Canadian media could use some help too

By Arthur Weinreb

Tuesday, April 5, 2005

Iraqi journalists are receiving some help from the Institute for Media Policy and Civil Society (IMPACS). Last February, the Vancouver based organization received $500,000 grant from CIDA to assist Iraq in developing a free and independent media. At the time that the grant was announced, Foreign Minister Pierre Pettigrew said: "Freedom of the press and a dynamic civil society are essential to democracy and good governance in Iraq. This initiative will allow us to provide Canadian expertise to build up capacity in support of Iraqis' aspirations of a democratic future."

According to Karim Alrawi, the director of international media programs for IMPACS, Iraq already has a free press. Those in the media can write or broadcast anything that they want and are not censored in any way. But the media is being influenced by political and religious forces. Alrawi was quoted as saying, "once the media becomes a servant of a party or political movement, the truth becomes the first victim."

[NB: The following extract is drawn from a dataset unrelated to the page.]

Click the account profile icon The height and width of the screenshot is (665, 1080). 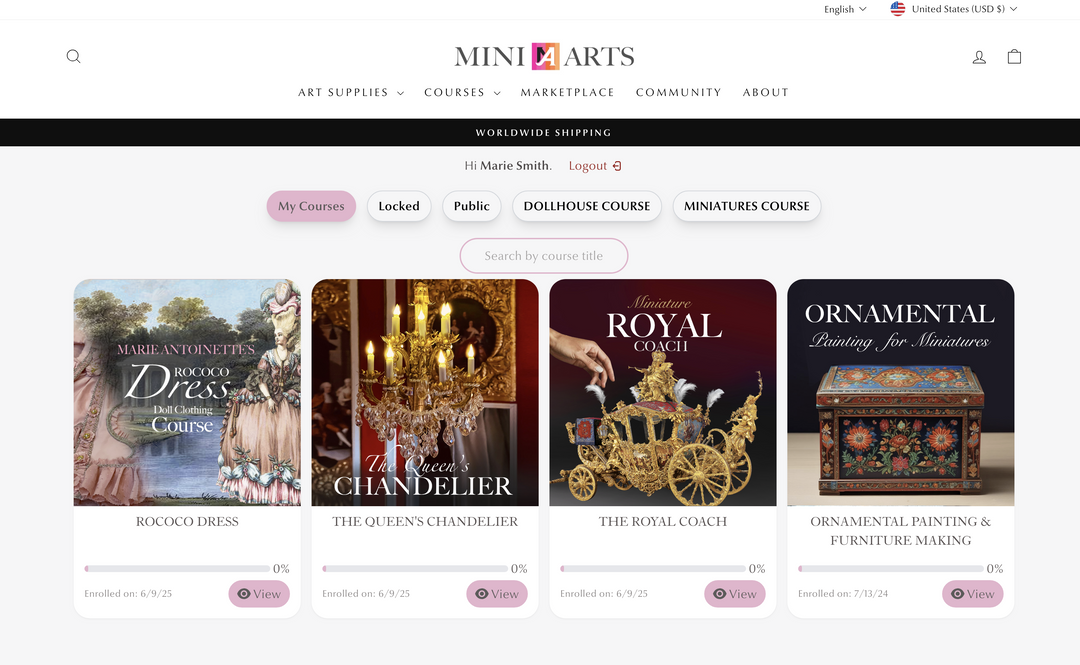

When the Canadian government gives grants like the half a million to IMPACS, it is mainly for show. While "real countries" such as the United States and the U.K. are in Iraq getting their hands dirty, grants to help the media are a way of making the Canadian government feels good. If the government truly believed in a completely independent media they would throw some more money at IMPACS and put them to work in Canada.

Influenced by political forces? A servant of a party or political movement? The truth becomes the first victim? Karim Alrawi might as well have been speaking about the Canadian media, and in particular, the CBC. The CBC is nothing more than a mouthpiece for the Liberal Party, advancing their views and portraying conservatives and the Conservative Party (in those situations where they feel they have to mention them) as a bunch of religious zealots and bigots who are out to destroy "Canadian values". The CBC's concept of balance is to present views of the left and the far left. Even U.S. networks such as CNN that are accused of a liberal bias have some conservative regulars on their programming such as Robert Novak. The people's network doesn't have anyone who strays from the Liberal/liberal line. As far as religion is concerned, the CBC is controlled by secularists who never miss an opportunity to bash organized religion in general and Christianity in particular.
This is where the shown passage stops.